Bunun sorumluluğunu tek başına siyasete yıkmak, toplum olarak her birimizin varlığını en başından inkar etmek demek. Hepimizin bugünkü son fotoğrafta payı var!
Külliye inşaatında da, yeni İmam Hatip okullarında da… Her gün ardı ardına gelen zamlarda da mecliste, hükümette kamuda liyakatsiz her kişide de hepimizin payı var…
Geçen gün Sevgili Mine Yücel, aslında tam da içinde bulunduğumuz durumu anlatan sosyolojik bir kavrama vurgu yapmış sosyal medya iletisinde ve “Anomie Toplumu” olduğumuzu, artan suç oranlarının bundan kaynaklandığını anlatmış. Dahası trafikteki kuralsızlığı da anomie toplumlarının intiharıyla açıklamış.
Nedir Anomie?

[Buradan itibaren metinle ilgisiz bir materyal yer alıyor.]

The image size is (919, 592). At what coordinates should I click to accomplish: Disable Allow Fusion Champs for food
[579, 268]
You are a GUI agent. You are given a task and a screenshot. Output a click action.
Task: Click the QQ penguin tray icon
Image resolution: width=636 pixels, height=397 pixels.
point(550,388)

Yasaların hükmünü kaybetmesi, yasalara uyulmaması, toplumsal değerlerin sona ermesi, bir kaos ortamında toplum ve bireyin tamamen birbirinden kopması durumunu anlatmak için kullanılıyor, sosyolojide bu terim.

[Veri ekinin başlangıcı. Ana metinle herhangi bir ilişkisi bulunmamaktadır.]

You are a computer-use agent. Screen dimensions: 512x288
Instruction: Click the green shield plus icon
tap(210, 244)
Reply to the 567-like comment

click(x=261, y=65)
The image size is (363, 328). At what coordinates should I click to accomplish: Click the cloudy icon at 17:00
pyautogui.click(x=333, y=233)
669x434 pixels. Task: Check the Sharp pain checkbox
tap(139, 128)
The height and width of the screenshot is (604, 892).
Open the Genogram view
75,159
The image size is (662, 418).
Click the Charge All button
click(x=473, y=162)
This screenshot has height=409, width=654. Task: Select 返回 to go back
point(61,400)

Ünlü Fransız Sosyolog Emile Durkheim’ın ilk kez ortaya attığı kavram suç ve suçluluk oranları üzerinde yapılan çalışmalarda da karşımıza çıkıyor ki, bu durumun toplum içindeki suç oranlarını doğrudan artırdığına işaret ediliyor.
Kültürel yozlaşmayı da meydana getiren anomiede, kişi aldığı eğitimin ve entellektüel seviyesinin bir işe yaramadığını görüyor. Liyatsizliğin, belirli kişilere sağlanan imtiyazların şansa ve çevreye bağlı olduğuna şahit oluyor. Başarının ya da donanımın değil, nereden geldiği farketmeyen maddi gücün önemli olduğunu deneyimliyor. Bu da toplumları daha da yıkıyor!
Tanıdık geliyor mu?
Doktorlara, eczacılara kelepçe takıyor adalet. Sonra rektöre….
Hızlı şekilde tükeniyor, kaybediyoruz bütün değerlerimizi…
***
ÇOCUK MEZARLARININ ÜSTÜNDE TEPİNENLER….
İsrail Filistin savaşı 1 aya dayandı. Bugün 28.gün ve siz bu satırları okurken onlarca çocuk, yaşlı, kadın, onlarca insan ölmeye devam ediyor…Sırf o coğrafyada doğdukları için ölüyorlar… Resmi kaynaklar ölü sayısının 8 bin 796 olduğunu açıkladı. Bunun 3 bin 648’i çocuk! 2 bin 290’ı kadın! Sırf işini yapmak için bölgede olan gazeteciler öldürülüyor.
Daha 1 yaşını doldurmamış bebekler ölüyor. Gidecek yeri olmayan mülteciler kamplarda bombalanıyor. Yaralılar hastanelerde… Hamile kadınlar ölüme terkediliyor…
Bu savaşı kimin başlattığı, o ilk kurşunu kimin neden attığı çoktan önemini yitirdi. Ortadoğu zaten kan gölüydü, şimdi toplu mezara döndü. Siyasetçiler ve büyük güçler ise çocuk mezarları üzerinde tepişiyor. Bütün dünya bu soykırımı seyrediyor.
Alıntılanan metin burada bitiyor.